Dataset entries ->
+ + + + + + +

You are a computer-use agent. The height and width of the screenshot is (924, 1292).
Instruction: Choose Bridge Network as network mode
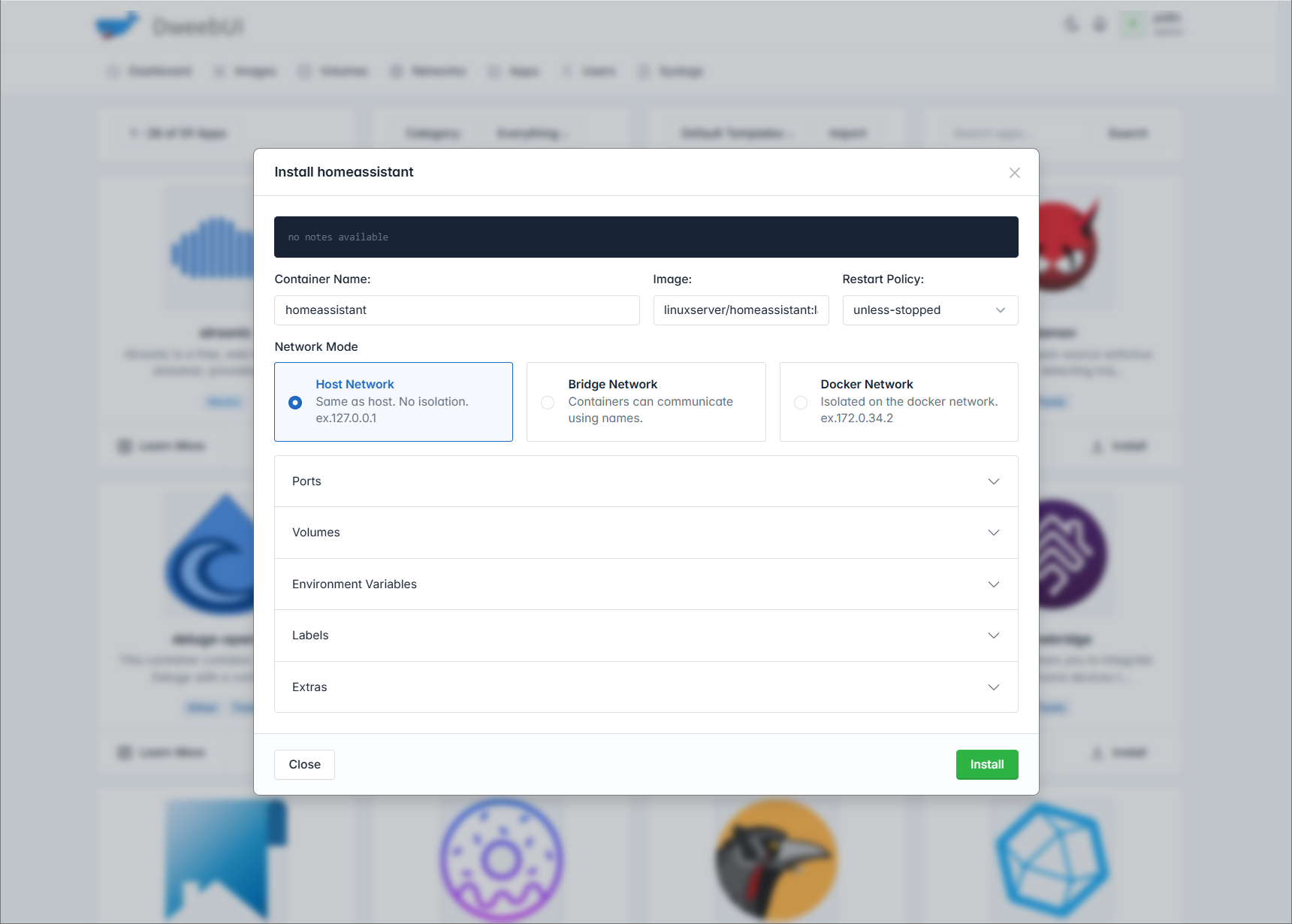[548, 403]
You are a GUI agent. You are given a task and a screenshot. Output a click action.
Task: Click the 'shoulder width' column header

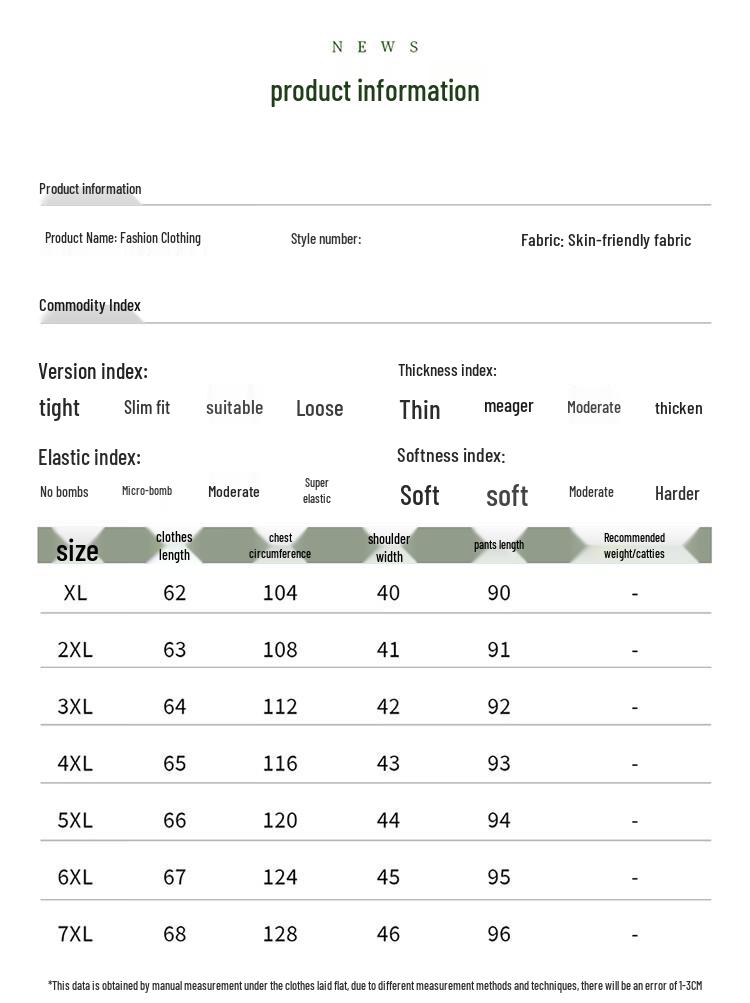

+ + + + + + +

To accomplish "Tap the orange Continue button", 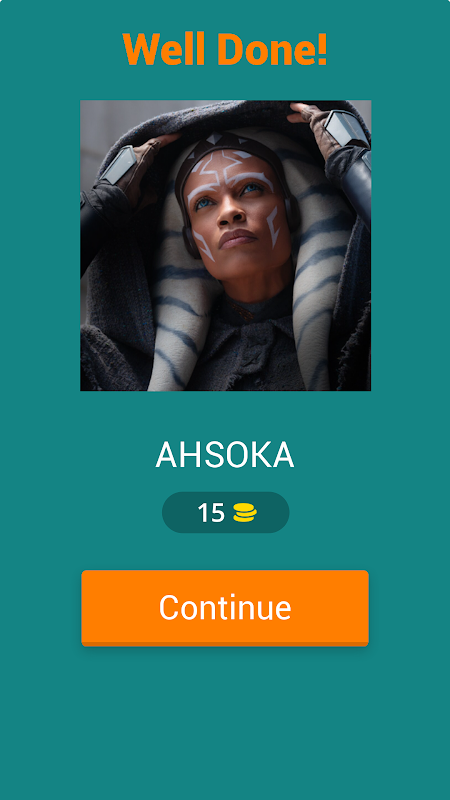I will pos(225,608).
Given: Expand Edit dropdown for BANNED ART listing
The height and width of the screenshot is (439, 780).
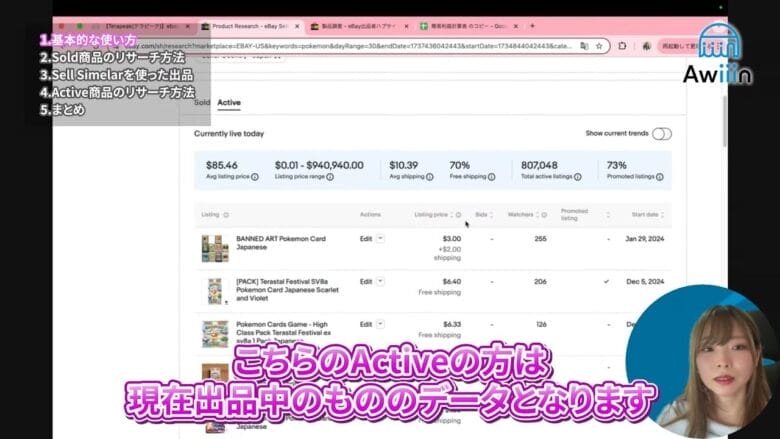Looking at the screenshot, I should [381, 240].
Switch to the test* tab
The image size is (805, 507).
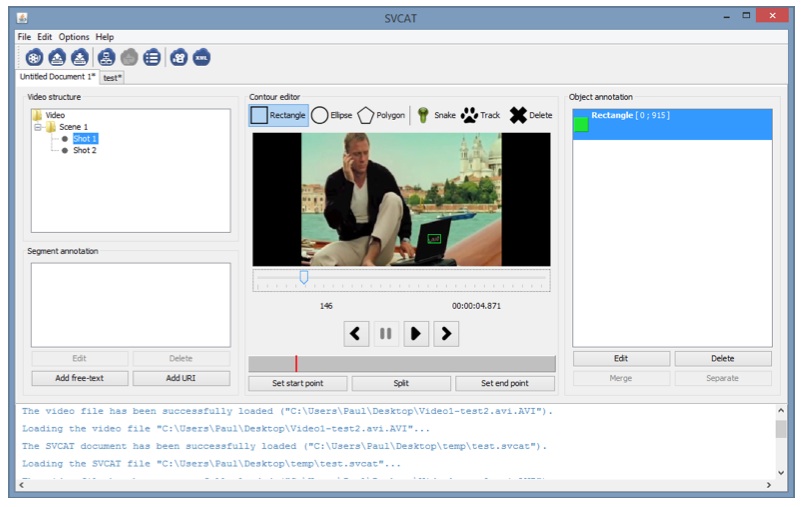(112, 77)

+ + + + + + +

ASSIGNED TASK ->
Pick out, from the lines above, every one that contains the string "agent".

RESULT OF THIS EXERCISE ->
You are a computer-use agent. The height and width of the screenshot is (924, 1292).
You are a GUI agent. You are given a task and a screenshot. Output a click action.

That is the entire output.